▶ **TASK BRIEF**
Rewrite the data below with "tree node" replaced by "tree item" and everything else unchanged. Leave the pictures out of your answer.
start
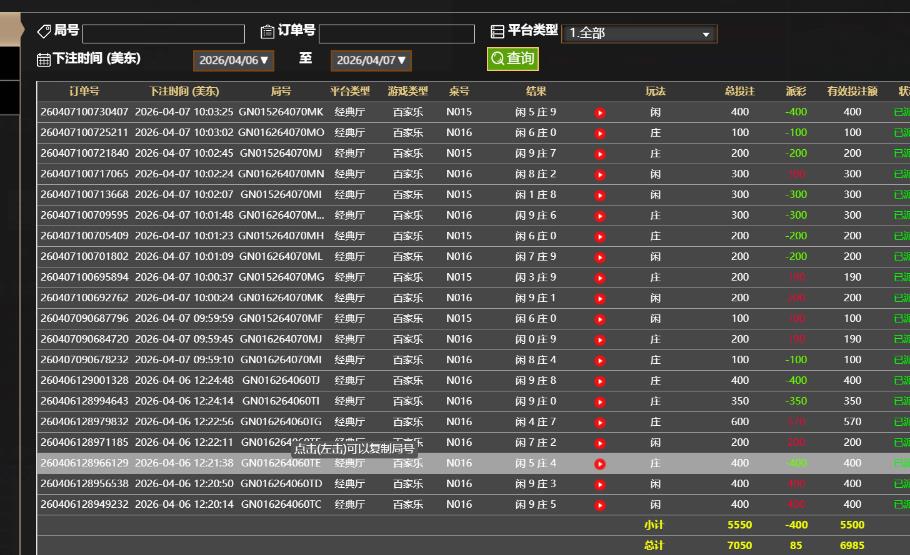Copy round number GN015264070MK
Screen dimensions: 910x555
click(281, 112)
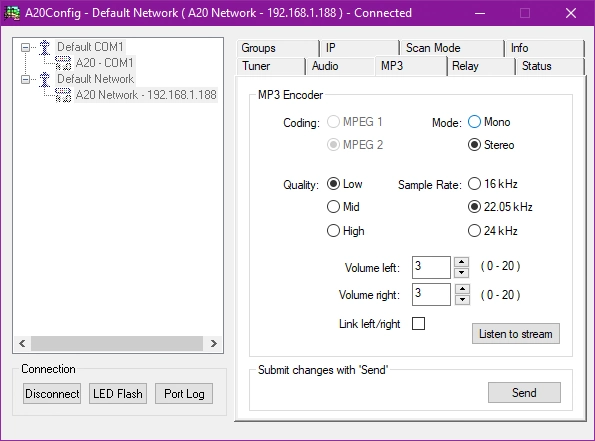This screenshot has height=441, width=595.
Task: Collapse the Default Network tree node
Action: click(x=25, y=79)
end
▶ **OUTPUT BELOW**
Copy round number GN015264070MK
Screen dimensions: 910x555
click(281, 112)
This screenshot has height=441, width=595.
Task: Collapse the Default Network tree item
Action: click(x=25, y=79)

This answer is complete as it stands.